Dans notre propre enquête menée auprès de 1 400 responsables IT et métier, nous avons cherché à savoir quels étaient les principaux obstacles à la mise en place réussie des workflows d'IA. Une personne sur deux (49 %) mentionne des résultats inexacts ou biaisés. 38 % évoquent une réticence à laisser l'IA prendre des décisions sans supervision humaine.
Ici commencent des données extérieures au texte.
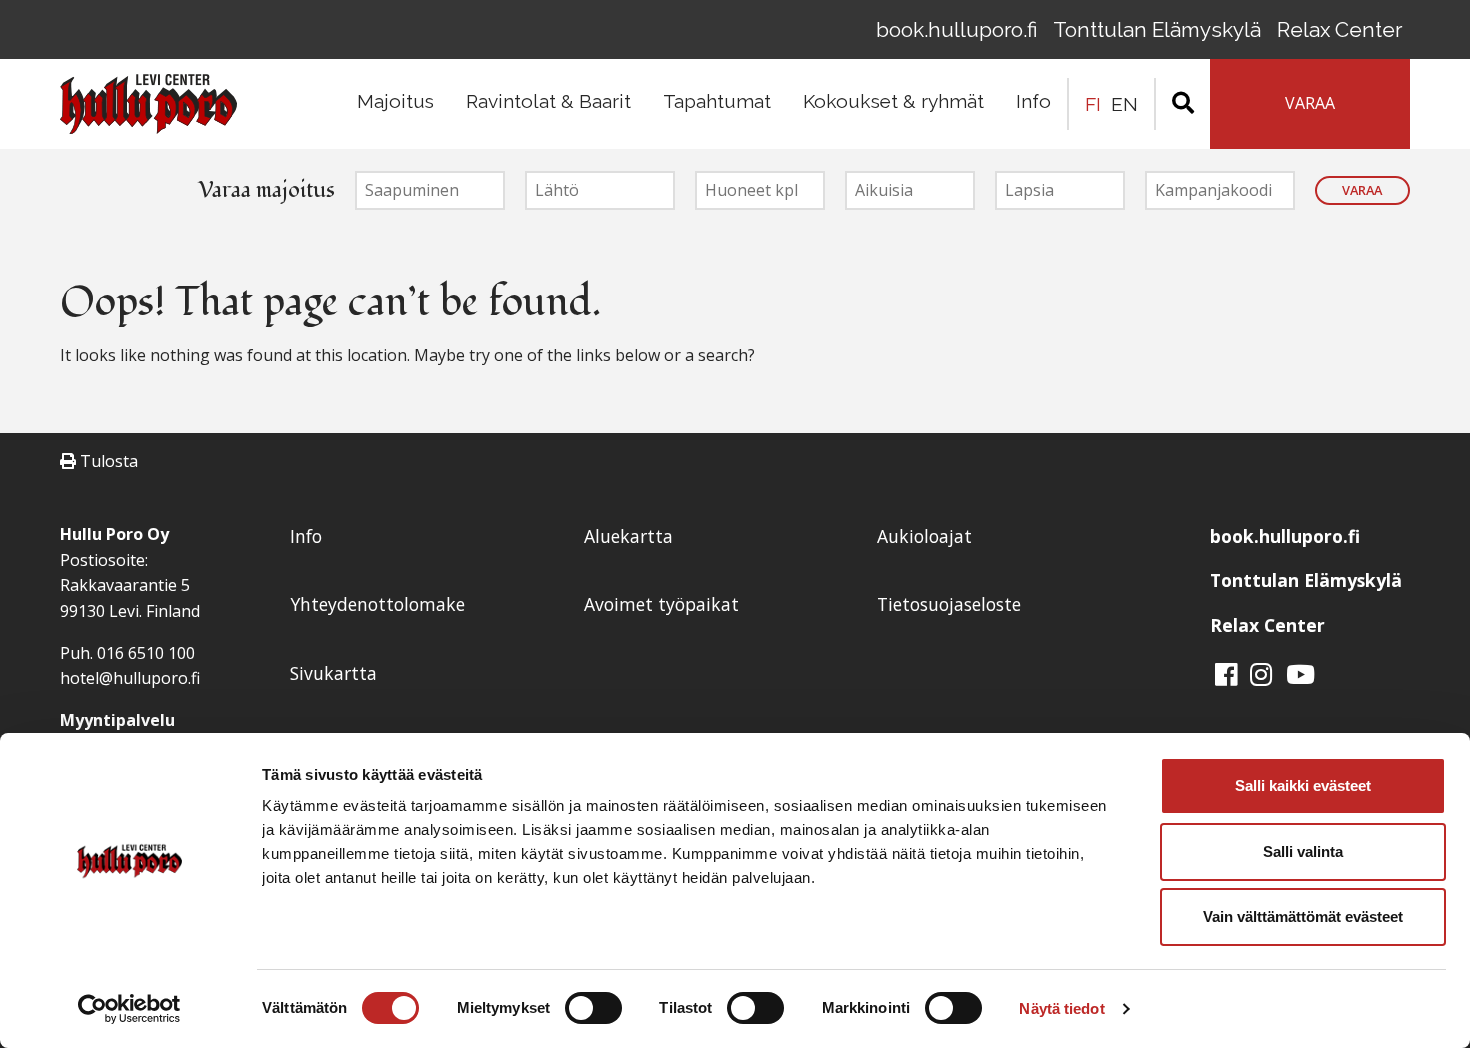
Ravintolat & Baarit (548, 101)
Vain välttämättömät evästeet (1303, 916)
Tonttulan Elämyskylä (1157, 29)
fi (1093, 104)
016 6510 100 (146, 653)
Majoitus (395, 101)
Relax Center (1339, 29)
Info (1033, 101)
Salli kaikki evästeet (1303, 785)
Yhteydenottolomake (377, 604)
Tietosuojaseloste (949, 604)
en (1124, 104)
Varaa (1362, 190)
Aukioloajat (924, 536)
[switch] (593, 1008)
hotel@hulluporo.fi (130, 678)
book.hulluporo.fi (956, 29)
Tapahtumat (717, 101)
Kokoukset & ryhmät (893, 101)
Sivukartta (333, 673)
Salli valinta (1303, 851)
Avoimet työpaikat (661, 604)
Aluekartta (628, 536)
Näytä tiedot (1061, 1008)
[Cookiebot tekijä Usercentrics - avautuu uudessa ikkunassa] (129, 1009)
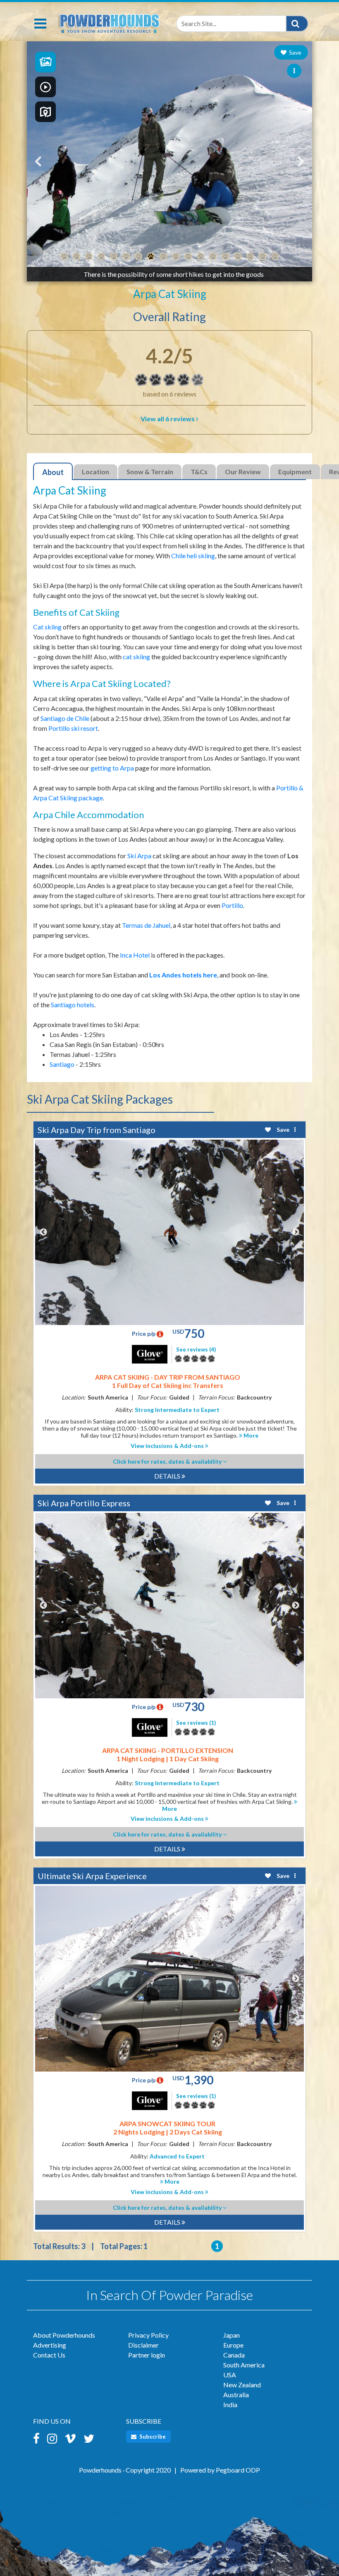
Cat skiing (47, 627)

S'il n'est pas nécessaire de disposer de données parfaites pour commencer à utiliser des LLM, il est en revanche indispensable de s'appuyer sur des données fiables.
La couche manquante
L'écart entre votre ERP et vos ambitions en matière d'IA n'est pas un écart de données. C'est un problème de logique métier, cette couche où se trouvent les règles, méthodologies et critères de décision propres à votre entreprise, et où l'IA doit intervenir pour produire des résultats défendables.
Lorsque cette couche est bien conçue, avec une logique documentée, des workflows reproductibles et des sorties traçables, l'IA peut s'appuyer sur des entrées validées et structurées plutôt que sur des données brutes qu'elle doit interpréter. Les résultats produits peuvent être expliqués aux auditeurs et au conseil d'administration. Et la question du séquençage ne se pose plus : bien structurer le processus, c'est déjà adopter l'IA.
Ce qu'il faut pour mettre en place cette couche
Pallier ce manque ne se résume pas à une injonction à « utiliser l'IA de manière responsable ». Il faut trois éléments spécifiques, conçus et gérés au sein du département finance plutôt que délégués à l'IT.
- Un actif de données conçu sur mesure pour chaque processus. Plutôt qu'un entrepôt supplémentaire, il s'agit de définir un jeu de données ciblé, circonscrit à un processus métier et aligné sur la façon dont votre équipe le mesure, et pas seulement ce que votre ERP stocke.
- Une logique encodée, pas un savoir informel. Les méthodologies d'allocation ou les seuils de variation déclenchant une escalade sont intégrés dans un workflow reproductible, plutôt que dans la feuille de calcul d'un analyste confirmé. L'enjeu : les formaliser une fois pour toutes, sous une forme que l'IA peut exploiter.
- Un moyen de faire évoluer cette logique quand le contexte métier change. Les plans de rémunération sont révisés, les juridictions fiscales changent et le plan comptable est restructuré après une acquisition. Une logique qui ne peut être modifiée qu'en soumettant un ticket à l'IT sera obsolète avant même d'être déployée. Ce sont les équipes responsables du processus qui doivent pouvoir ajuster les règles.
Rien de tout cela ne nécessite d'attendre une architecture parfaite. Le meilleur point de départ est le processus qui mobilise vos analystes sur la même question, de la même manière, à chaque cycle. Commencez par formaliser ce workflow, connectez-le aux outils d'IA que votre équipe utilise déjà, et la logique s'étendra progressivement : le même calcul contrôlé qui répond à la question d'un contrôleur peut alimenter le modèle de simulation de votre prochain cycle de planification.